Every holiday season, advertisers spend billions of marketing dollars to get us to buy their products and services. At this time of year, advertisers lose revenue because they don’t market to a specific demographic: the 47 percent of American women of childbearing age who are not mothers.
According to Zenruption, in “an informal poll on Facebook in three private childfree groups,” women spend “the majority of their disposable income on travel, clothes, entertainment, cars, home goods, personal care, and saving for retirement.” But what about the holiday season – what do they and other women without children spend their money on then?

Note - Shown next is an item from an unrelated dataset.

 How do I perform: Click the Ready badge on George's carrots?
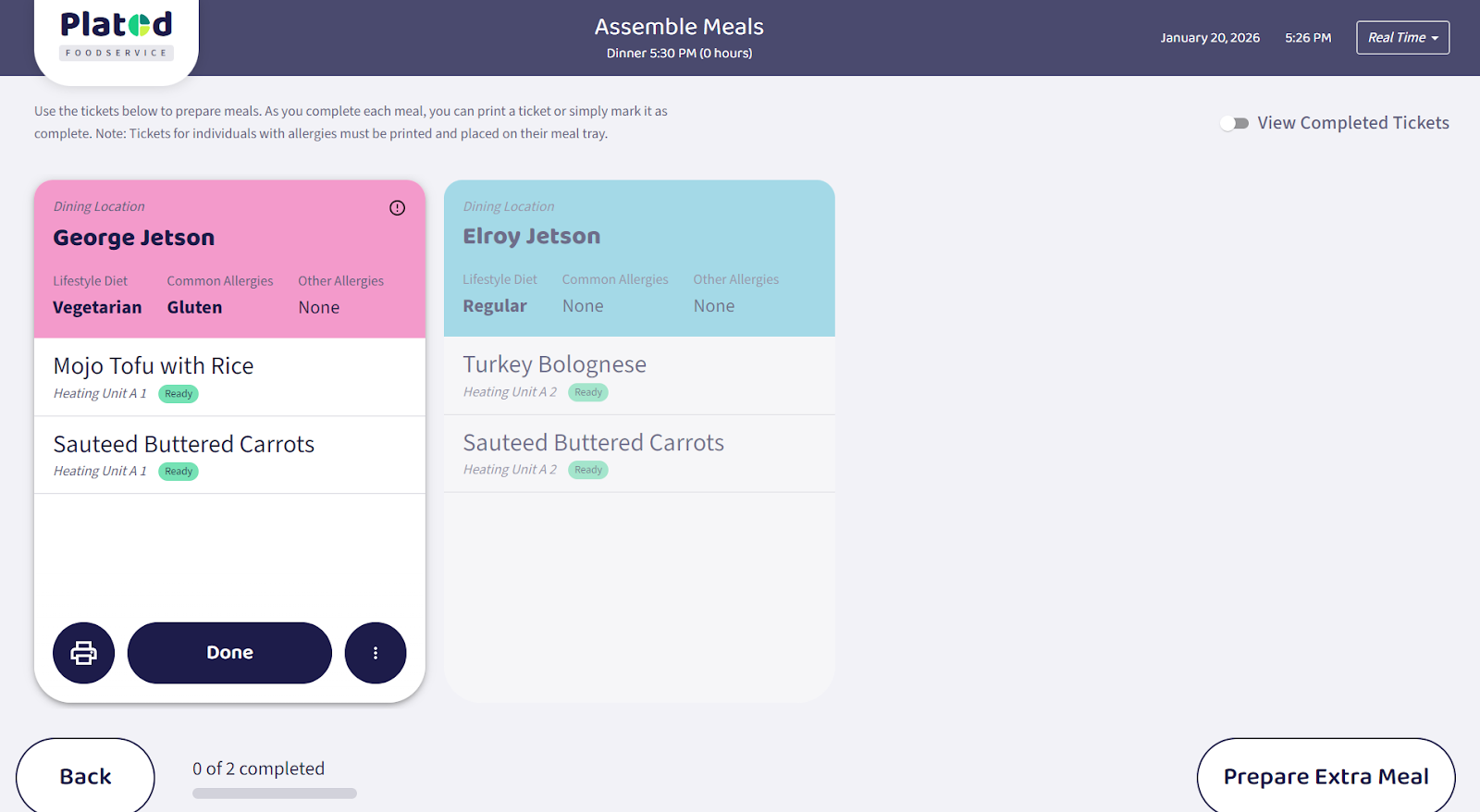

Melanie Notkin, author of Otherhood, was involved in two interesting surveys that can help us answer this question. In 2014, Devries Global Public Relations published the report, “Shades of Otherhood: Marketing to Women without Children” based on a survey of 1,000 moms and 1,000 non-moms (the latter defined as “single and never married, living with a partner or a same-sex partner, married, separated, divorced, or widowed with no children).
Notkin, the public relations company Weber Shandwick and KRC Research published the report, “The Power of the PANK™” (Professional Aunt No Kids), which surveyed 2,000 North American women to “identify new segments of women, regardless of their mom status, to help determine how marketers and communicators can reach them, and to build an engagement profile to maximize their potential.”

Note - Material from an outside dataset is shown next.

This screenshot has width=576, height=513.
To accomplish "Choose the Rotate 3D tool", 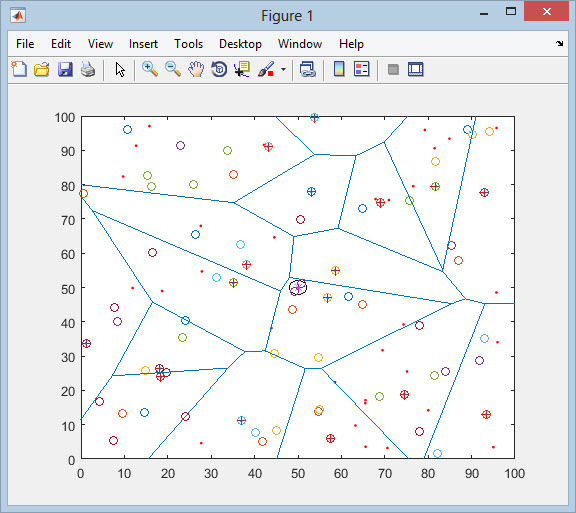I will pyautogui.click(x=219, y=69).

Check out just a slice of what both research projects found through the lens of the holiday season.
Where do they shop?
Whether they’re shopping for themselves or the kids in their lives, the PANK survey tells us that women with no children (those who are aunts and those who are not) shop in stores and online. In stores, moms report shopping 3.8 hours per week, non-moms 4.2 hours per week. And online, moms report they shop 3.5 hours per week, non-moms 3.9 hours per week. While they already spend more time shopping than moms in stores and online, wouldn’t many non-moms be shopping more during the holiday season? You bet.
Non-Moms and the kids in their lives
The entertainment world often characterizes single women without kids as “solely focused on their careers and clumsy with children.” Yet this is far from the truth for PANKs and other non-moms who are not aunts. The PANK survey indicates that one in five women is a PANK, and that “kids play an active role in 80% of non-moms’ lives.” Estimates say they had spent an average of $387 on each child in their lives during the past year, with 76% reporting having spent more than $500 per child.” Do you think PANKS and other non-moms are buying Christmas presents for children in their lives? Yes indeed.

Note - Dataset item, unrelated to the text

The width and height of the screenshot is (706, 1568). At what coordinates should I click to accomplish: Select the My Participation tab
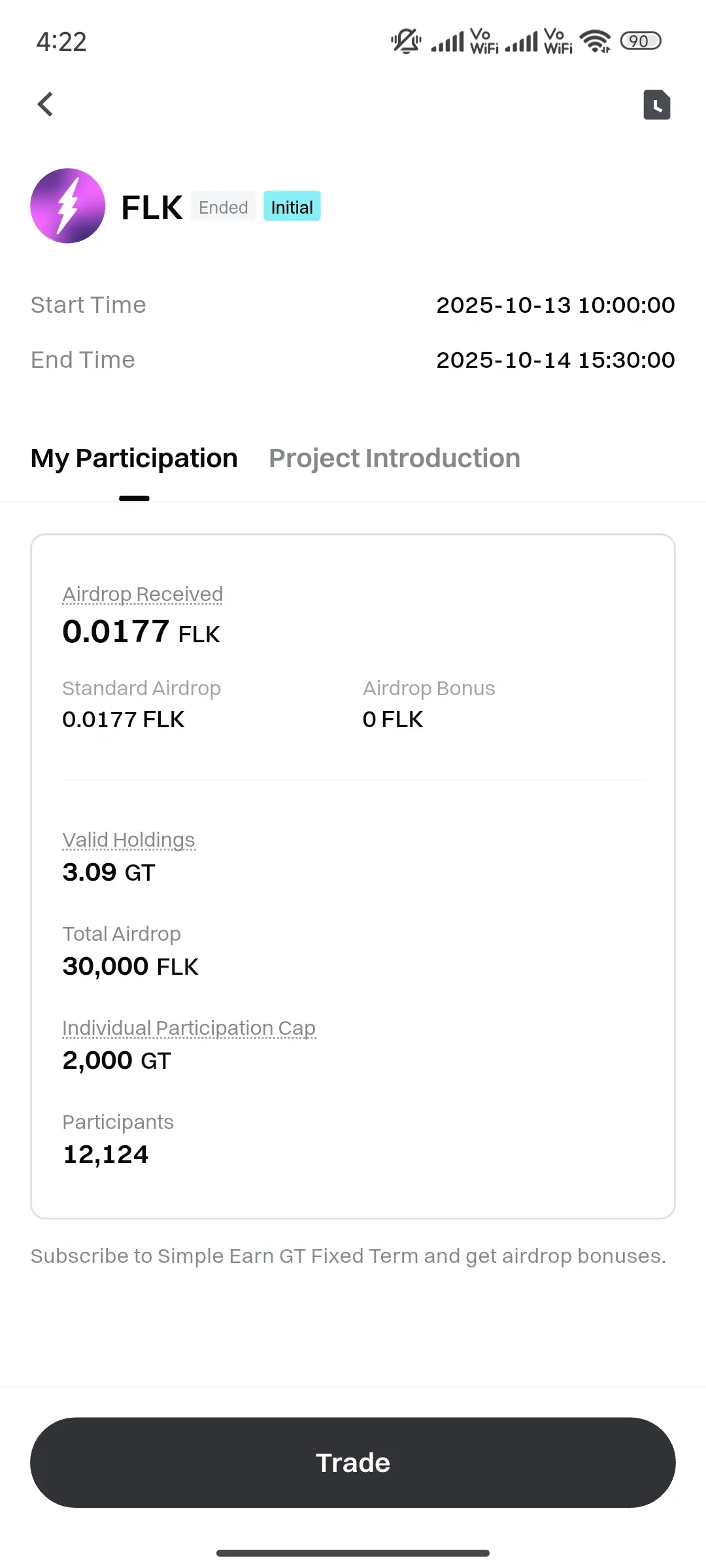[134, 459]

Holiday season travel spending
Many non-moms take time off during the holidays, which very often means they will travel. Survey results show that non-moms “spend 60% more days abroad” than moms, and if they are in a relationship or married, they “spend more than twice as much time away with their partner than moms.” While couples with kids spend on average three nights away on vacations together, non-moms rack up “on average eight days away when she retreats with her partner.”
Which means when they travel lots of non-moms will stay in hotels. And they will eat out. Non-mom survey responses tell us that they have the time to check out new restaurants during the regular year. Wouldn’t they be looking for great places to eat out during the holidays then? Yes!
A Powerful Market Ready to be Recognized
During the holiday season, advertisers need not continue to lose revenues because they don’t market to a demographic that’s out there spending. It’s more than time to develop marketing campaigns for PANKs and all other non-moms during the holidays with messaging that relates to their unique relationship with the kids in their lives, and how they can make the most out of the holiday season.
Check out both of the reports on these surveys for all of the results. Each inform us that many more marketing opportunities exist for the non-mom demographic the rest of the year. If advertisers strategically expand their marketing campaigns beyond women who are mothers, they will tap into a powerful market that feels beyond ready to be recognized.